RECORDS TO USE START

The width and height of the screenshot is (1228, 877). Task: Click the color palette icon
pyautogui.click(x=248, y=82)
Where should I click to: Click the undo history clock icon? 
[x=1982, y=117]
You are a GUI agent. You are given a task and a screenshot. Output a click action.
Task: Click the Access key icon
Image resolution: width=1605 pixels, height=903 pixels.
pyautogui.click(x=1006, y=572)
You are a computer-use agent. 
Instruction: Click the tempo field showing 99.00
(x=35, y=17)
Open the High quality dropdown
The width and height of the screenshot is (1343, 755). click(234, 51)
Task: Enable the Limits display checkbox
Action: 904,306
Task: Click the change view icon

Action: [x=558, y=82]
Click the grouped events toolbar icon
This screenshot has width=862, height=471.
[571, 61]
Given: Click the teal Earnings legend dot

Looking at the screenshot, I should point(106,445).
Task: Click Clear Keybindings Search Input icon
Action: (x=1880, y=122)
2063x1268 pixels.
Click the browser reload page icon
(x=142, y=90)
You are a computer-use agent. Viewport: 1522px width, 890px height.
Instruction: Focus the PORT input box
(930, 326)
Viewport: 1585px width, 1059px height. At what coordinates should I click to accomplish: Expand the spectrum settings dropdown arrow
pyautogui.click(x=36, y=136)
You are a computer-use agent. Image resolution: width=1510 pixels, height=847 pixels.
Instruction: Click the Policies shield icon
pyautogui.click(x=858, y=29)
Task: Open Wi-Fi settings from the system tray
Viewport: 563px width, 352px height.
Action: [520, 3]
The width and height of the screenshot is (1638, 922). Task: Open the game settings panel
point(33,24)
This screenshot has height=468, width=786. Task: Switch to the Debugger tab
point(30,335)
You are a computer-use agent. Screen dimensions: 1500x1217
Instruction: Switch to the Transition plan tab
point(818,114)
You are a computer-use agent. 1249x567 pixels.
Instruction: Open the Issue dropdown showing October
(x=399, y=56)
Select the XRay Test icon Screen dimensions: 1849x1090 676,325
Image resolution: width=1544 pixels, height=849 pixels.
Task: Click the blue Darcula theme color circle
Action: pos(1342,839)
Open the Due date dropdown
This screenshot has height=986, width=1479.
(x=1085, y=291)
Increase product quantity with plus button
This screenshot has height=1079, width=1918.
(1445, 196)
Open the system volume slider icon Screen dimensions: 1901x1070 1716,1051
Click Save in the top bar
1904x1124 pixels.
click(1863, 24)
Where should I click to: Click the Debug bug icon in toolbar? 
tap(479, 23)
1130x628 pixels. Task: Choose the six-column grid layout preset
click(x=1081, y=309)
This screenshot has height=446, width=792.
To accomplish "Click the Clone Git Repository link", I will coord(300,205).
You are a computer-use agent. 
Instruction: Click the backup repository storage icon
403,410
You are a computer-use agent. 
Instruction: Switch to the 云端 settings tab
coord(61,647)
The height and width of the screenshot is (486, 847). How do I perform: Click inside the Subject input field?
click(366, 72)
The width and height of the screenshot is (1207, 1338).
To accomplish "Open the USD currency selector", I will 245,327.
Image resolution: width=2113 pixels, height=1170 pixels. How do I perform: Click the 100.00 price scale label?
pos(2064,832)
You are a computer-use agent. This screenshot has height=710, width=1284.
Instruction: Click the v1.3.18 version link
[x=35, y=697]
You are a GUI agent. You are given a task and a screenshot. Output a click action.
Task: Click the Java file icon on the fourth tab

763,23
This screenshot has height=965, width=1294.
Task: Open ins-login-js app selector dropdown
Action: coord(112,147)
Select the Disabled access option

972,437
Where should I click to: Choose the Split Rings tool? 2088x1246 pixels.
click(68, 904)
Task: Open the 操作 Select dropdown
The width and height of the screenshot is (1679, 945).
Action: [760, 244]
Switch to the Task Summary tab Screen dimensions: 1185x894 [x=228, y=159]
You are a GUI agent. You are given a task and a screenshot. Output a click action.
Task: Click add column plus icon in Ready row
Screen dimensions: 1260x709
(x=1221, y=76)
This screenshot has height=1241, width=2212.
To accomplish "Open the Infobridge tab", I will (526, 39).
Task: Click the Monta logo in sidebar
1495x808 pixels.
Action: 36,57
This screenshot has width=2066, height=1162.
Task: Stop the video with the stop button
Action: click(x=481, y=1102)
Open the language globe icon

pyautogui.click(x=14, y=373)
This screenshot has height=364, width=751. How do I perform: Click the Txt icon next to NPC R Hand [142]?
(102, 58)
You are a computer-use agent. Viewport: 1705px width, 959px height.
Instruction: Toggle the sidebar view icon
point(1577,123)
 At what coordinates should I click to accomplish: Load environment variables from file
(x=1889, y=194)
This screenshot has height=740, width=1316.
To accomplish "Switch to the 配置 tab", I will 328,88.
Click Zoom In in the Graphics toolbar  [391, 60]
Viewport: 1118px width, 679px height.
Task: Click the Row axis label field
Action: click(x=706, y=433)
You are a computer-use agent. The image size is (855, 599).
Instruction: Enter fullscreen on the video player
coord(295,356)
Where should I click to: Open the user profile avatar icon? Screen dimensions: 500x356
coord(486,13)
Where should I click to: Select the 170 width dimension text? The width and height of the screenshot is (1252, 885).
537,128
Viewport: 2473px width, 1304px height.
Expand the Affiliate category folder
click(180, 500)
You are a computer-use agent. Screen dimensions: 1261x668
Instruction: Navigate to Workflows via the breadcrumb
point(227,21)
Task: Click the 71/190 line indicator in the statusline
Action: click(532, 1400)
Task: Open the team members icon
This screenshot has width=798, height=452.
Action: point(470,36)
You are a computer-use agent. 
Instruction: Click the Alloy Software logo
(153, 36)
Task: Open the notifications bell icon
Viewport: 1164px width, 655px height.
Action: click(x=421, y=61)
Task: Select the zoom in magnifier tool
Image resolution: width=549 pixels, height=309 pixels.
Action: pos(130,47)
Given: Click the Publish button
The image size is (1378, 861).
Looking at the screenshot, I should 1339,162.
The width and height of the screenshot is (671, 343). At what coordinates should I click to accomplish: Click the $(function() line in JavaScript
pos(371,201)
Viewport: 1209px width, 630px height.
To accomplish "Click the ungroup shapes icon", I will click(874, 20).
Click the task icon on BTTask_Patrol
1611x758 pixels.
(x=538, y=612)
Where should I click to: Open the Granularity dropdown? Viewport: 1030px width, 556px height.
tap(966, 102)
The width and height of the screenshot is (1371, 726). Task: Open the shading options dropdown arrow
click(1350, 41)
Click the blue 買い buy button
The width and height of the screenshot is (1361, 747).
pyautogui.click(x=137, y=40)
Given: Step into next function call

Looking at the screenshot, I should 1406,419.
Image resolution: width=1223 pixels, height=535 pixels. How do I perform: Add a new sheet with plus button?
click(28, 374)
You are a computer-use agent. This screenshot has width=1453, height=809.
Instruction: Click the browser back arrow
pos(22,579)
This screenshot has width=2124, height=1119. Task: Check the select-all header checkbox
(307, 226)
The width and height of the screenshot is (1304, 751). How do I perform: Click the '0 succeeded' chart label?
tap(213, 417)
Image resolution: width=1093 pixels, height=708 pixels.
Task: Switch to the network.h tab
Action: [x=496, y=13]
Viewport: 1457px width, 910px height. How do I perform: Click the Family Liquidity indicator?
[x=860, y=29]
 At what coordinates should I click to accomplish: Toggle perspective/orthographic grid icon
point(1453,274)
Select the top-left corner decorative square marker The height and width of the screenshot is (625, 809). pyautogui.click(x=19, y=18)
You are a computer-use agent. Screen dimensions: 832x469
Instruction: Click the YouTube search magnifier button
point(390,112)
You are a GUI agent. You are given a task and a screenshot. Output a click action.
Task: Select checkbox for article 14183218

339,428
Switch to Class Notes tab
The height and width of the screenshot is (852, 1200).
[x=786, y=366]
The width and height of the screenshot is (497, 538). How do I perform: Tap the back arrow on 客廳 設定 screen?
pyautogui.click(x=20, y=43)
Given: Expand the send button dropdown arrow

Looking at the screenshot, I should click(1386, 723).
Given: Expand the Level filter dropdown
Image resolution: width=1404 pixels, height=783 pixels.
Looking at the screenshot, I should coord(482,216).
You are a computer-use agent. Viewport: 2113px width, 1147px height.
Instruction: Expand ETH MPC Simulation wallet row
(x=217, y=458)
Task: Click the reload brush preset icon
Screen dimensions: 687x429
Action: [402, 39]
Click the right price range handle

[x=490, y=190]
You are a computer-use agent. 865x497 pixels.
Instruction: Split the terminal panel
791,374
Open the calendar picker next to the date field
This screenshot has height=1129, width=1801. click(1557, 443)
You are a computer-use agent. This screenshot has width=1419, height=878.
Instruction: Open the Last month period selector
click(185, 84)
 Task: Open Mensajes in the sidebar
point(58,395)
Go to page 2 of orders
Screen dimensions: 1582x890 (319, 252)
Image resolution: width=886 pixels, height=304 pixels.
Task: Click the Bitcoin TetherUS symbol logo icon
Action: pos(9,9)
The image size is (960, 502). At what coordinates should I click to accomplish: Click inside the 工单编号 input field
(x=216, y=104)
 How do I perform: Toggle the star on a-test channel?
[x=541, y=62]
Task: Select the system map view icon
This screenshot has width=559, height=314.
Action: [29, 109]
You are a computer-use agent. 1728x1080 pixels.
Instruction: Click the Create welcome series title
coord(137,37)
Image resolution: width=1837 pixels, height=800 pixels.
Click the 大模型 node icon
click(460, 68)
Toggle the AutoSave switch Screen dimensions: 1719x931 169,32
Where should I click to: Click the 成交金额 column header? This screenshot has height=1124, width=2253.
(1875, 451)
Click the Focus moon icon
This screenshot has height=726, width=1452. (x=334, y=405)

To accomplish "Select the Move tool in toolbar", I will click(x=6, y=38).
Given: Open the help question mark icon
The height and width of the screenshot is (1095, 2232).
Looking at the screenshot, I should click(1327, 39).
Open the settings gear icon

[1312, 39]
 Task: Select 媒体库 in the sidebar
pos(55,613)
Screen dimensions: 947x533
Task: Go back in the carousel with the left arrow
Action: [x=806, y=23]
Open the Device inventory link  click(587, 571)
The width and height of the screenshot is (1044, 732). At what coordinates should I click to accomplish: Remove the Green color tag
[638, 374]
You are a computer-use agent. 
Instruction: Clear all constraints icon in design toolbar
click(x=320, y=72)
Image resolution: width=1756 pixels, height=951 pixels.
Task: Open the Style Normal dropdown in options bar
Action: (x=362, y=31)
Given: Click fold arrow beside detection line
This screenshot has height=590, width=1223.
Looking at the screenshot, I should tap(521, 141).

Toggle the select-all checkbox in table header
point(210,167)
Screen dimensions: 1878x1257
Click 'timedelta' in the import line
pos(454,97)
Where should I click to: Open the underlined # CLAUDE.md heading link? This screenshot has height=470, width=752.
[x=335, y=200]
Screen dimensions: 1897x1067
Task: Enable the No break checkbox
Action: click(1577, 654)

RECORDS TO USE END

#### DIRECTIONS FOR THIS TASK:
In the data above, start at the line that has "Where should I click to: Open the user", stop after the line that has "Task: Open the notifications bell icon", and print every line in between exactly as it stands.

#### TASK RESULT:
Where should I click to: Open the user profile avatar icon? Screen dimensions: 500x356
coord(486,13)
Where should I click to: Select the 170 width dimension text? The width and height of the screenshot is (1252, 885).
537,128
Viewport: 2473px width, 1304px height.
Expand the Affiliate category folder
click(180, 500)
You are a computer-use agent. Screen dimensions: 1261x668
Instruction: Navigate to Workflows via the breadcrumb
point(227,21)
Task: Click the 71/190 line indicator in the statusline
Action: click(532, 1400)
Task: Open the team members icon
This screenshot has width=798, height=452.
Action: point(470,36)
You are a computer-use agent. 
Instruction: Click the Alloy Software logo
(153, 36)
Task: Open the notifications bell icon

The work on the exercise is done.